World
from the April 28, 2004 edition

Reporters on the Job

Grateful for Ceramic: Improvements in armor can have a real impact on the lives of soldiers ( see story), as staff writer Scott Peterson found out when he went to a ceremony in Fallujah, Iraq, in which 13 Purple Heart medals were awarded to wounded US soldiers.

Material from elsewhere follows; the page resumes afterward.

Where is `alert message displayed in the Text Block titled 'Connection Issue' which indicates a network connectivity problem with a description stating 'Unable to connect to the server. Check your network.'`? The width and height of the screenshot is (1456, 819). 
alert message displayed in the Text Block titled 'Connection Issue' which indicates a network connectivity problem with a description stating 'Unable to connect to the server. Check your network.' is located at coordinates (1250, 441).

One 20-year-old recipient was clearly grateful that hardened ceramic plates have become standard issue in bullet-proof vests. "He was fingering the piece of shrapnel that lodged in his back plate, and said he would always have it with him," Scott says of Lance Corp. Jeffrey Scott, from Ogdensburg, N.Y. The finger-tip sized chunk bruised him so deeply that he had difficulty moving for several days. "Without that plate, he wouldn't have been there to get his medal," says Scott.

David Clark Scott
World editor

Cultural snapshot

(Illustrations) CONTROVERSIAL COLORS: Iraq's new flag abandons the symbols of Saddam Hussein's regime. It also avoids the colors used in other Arab flags: green and black for Islam and red for Arab nationalism. The flag, designed by an Iraqi artist and approved by the Governing Council, has two parallel blue stripes representing the Tigris and Euphrates rivers. The yellow stripe represents Iraq's ethnic Kurd minority, taking its color from the yellow star on the flag of Kurdistan. It has a crescent representing Islam. But the color scheme is being criticized because the only other country in the Middle East with blue stripes on its flag is Israel.